Extract:
This Week On Earth: January 25-February 1
By Jamie Schmid and Jamie Leventhal
It’s Getting Hot in Here: 2015 Edition
2014 was the hottest on record, but now scientists say 2015 wins the title as the hottest year to date. On this track, 2016 will likely gold medal, placing 2015 and 2014 in silver and bronze.
Scientists place some of the blame on El Niño. This weather phenomenon causes the release of heat from the Pacific Ocean to our atmosphere. However, climate skeptics who claim El Niño is the sole reason for the cozier weather must not get ahead of themselves.
Greenhouse gas emissions caused by humans take the majority of the blame for 2015’s warming. As greenhouse gas emissions continue to build up in our atmosphere, the earth puts on more and more wool sweaters. Soon, the planet will be smothered in unwanted thermal North Faces, and no amount of cooling will help.
Is the Zika Virus the Next Ebola?
The world already hated mosquitoes. Now, the world can hate mosquitos even more.
Infected mosquitos transmit the Zika Virus by biting a human food source. Unlike normal symptoms of a small itchy bump, people instead experience fever, joint pain, and skin rashes. These symptoms can last for 7 days.
Luckily, people do not die from the Zika virus. In fact, with plenty of sleep and fluids every infected person can survive. Unlike Ebola, the Zika Virus is not life threatening. Sounds like a prolonged cold virus. So, what is the problem then?
The problem lies in a mother’s womb. If a woman is pregnant or becomes pregnant when infected with the virus, the probability of her child being born with abnormalities dramatically increases.
Another problem: the virus is spreading rapidly. The World Health Organization called an emergency meeting this Monday to discuss the next steps of combating this sinister bug.
A Few Less Fish in the Ocean
Humans have been overfishing the oceans for decades, but researchers have recently discovered that fishers have taken much more than expected.
A recent study in Nature Communications estimates that as much as half of the global fish catch between 1950 and 2010 went unreported. The growing demand for fish led many to use small-scale fisheries in developing countries, where the numbers were normally ignored by United Nations reports. The previous data had also omitted the catch of recreational fisheries, discarded bycatch and illegal catch, according to the study.
This new data is about 30 percent higher than the formerly accepted U.N. estimates.
Now You See It, Now You Don't
Funny name, not so funny story.
According to recent satellite images, water levels in Bolivia's Lake Poopo are down to an estimated 2 percent of its former water level. While El Niño partially contributed to the shrinking waters, experts say that a big factor is the diversion from Poopo's tributaries to mines and farms. People and animals are leaving the previously second-largest lake in Bolivia by the thousands.
As the Andean glaciers that once supplied the lake with water melt from climate change, it's unlikely that the lake will ever be rejuvenated back to its previous levels.

Given records:
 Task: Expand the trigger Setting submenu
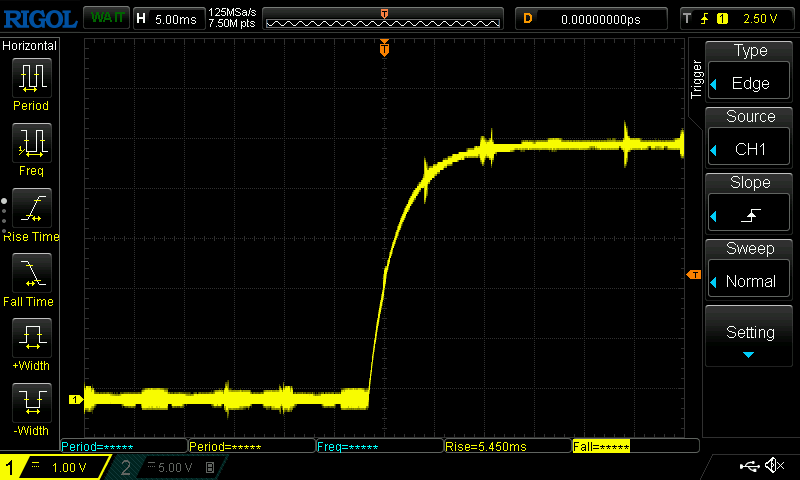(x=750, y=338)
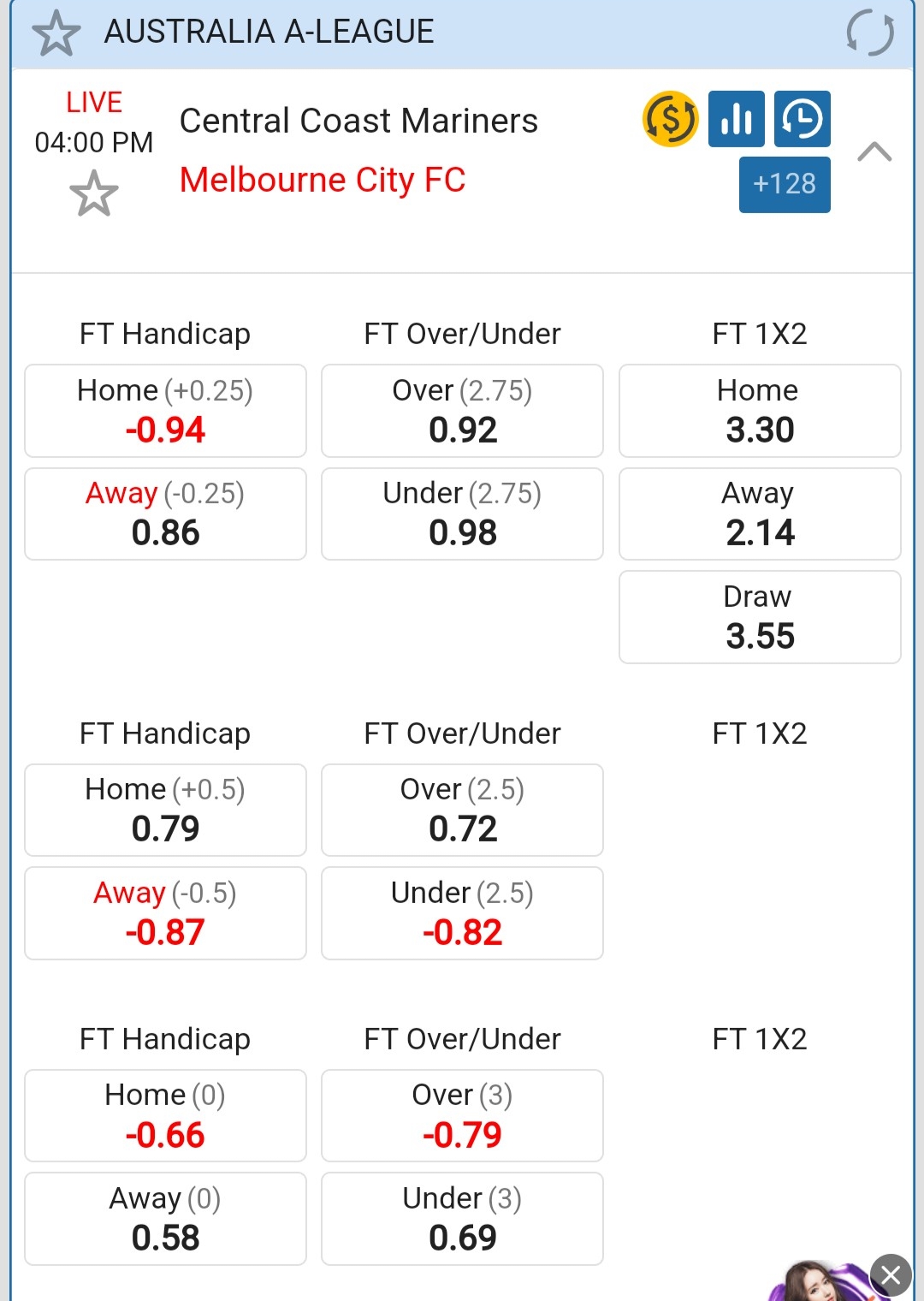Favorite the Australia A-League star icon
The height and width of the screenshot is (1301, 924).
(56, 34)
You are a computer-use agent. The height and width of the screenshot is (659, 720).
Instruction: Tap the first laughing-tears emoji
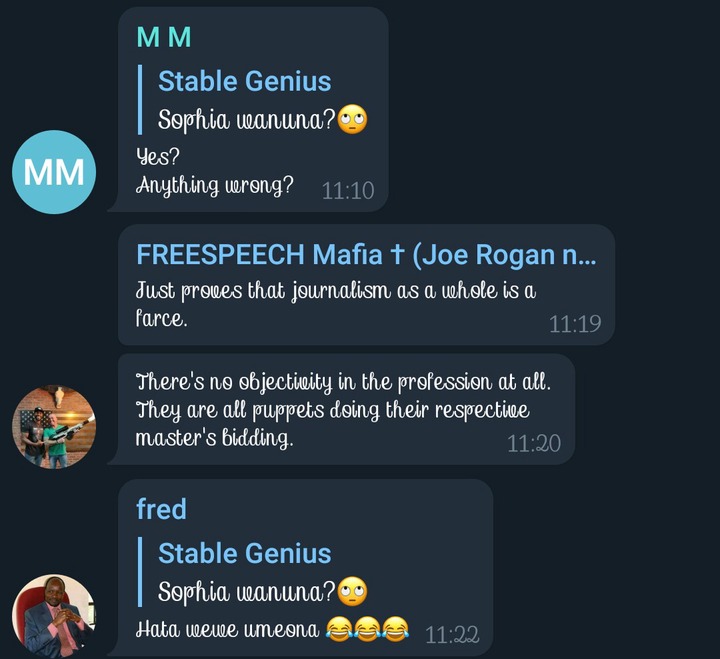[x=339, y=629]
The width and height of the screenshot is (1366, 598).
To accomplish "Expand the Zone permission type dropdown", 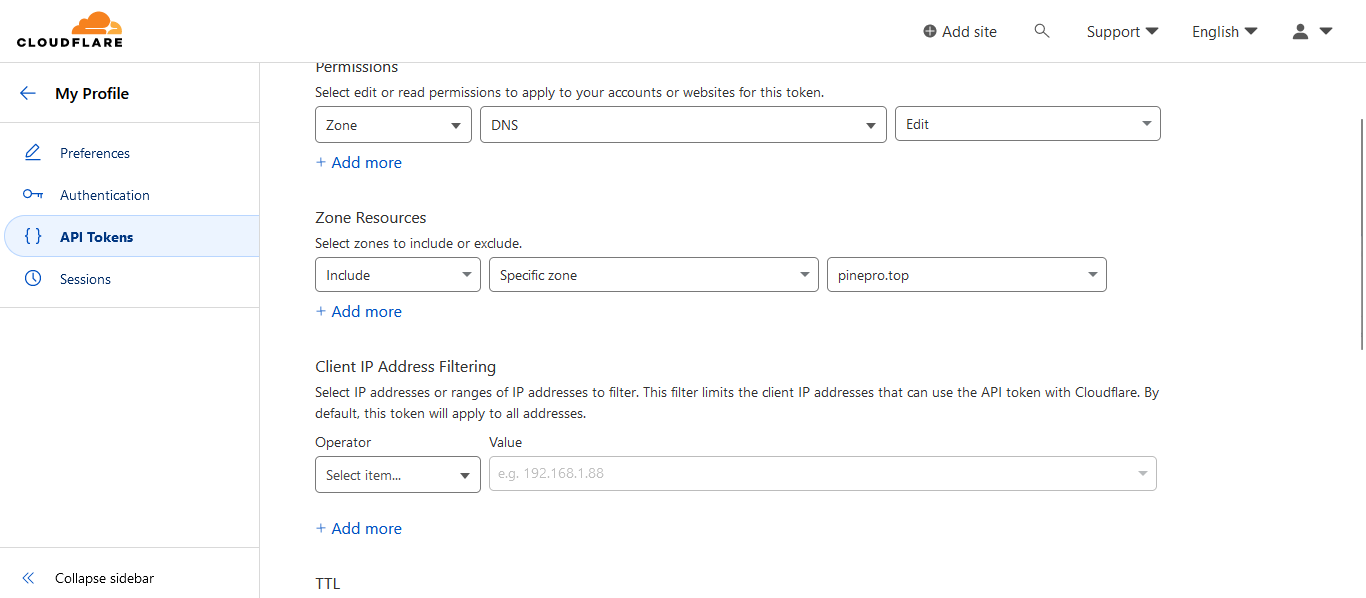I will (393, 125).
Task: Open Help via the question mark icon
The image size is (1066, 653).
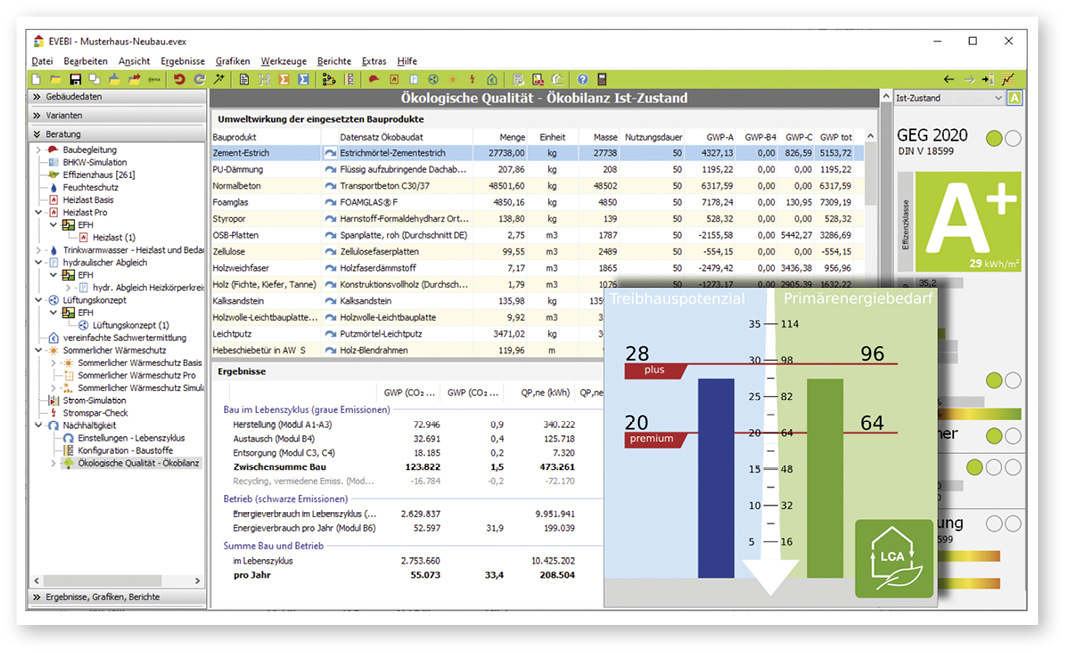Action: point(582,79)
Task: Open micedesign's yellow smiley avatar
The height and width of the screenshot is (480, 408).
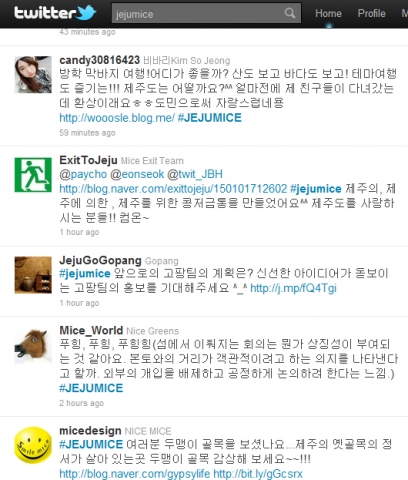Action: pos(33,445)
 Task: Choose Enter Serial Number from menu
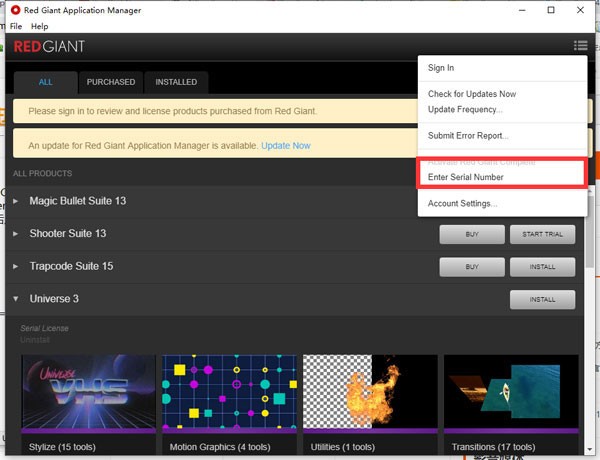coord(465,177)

Your tasks:
1. Reproduce the stretch of the environmental news roundup from "This Week On" through "cooling will help.".
2. Based on the environmental news roundup, decide whether each statement agrees with it, and give yes or no along with the words that decide it: (a) Scientists say 2015 was the hottest year to date. (b) People die from the Zika virus. (c) Lake Poopo was previously the largest lake in Bolivia.
The lines have nothing to do with the roundup.

Results by task:
1.
This Week On Earth: January 25-February 1
By Jamie Schmid and Jamie Leventhal
It’s Getting Hot in Here: 2015 Edition
2014 was the hottest on record, but now scientists say 2015 wins the title as the hottest year to date. On this track, 2016 will likely gold medal, placing 2015 and 2014 in silver and bronze.
Scientists place some of the blame on El Niño. This weather phenomenon causes the release of heat from the Pacific Ocean to our atmosphere. However, climate skeptics who claim El Niño is the sole reason for the cozier weather must not get ahead of themselves.
Greenhouse gas emissions caused by humans take the majority of the blame for 2015’s warming. As greenhouse gas emissions continue to build up in our atmosphere, the earth puts on more and more wool sweaters. Soon, the planet will be smothered in unwanted thermal North Faces, and no amount of cooling will help.

2.
(a) Yes: "2015 wins the title as the hottest year to date"
(b) No: "Luckily, people do not die from the Zika virus."
(c) No: "the previously second-largest lake in Bolivia"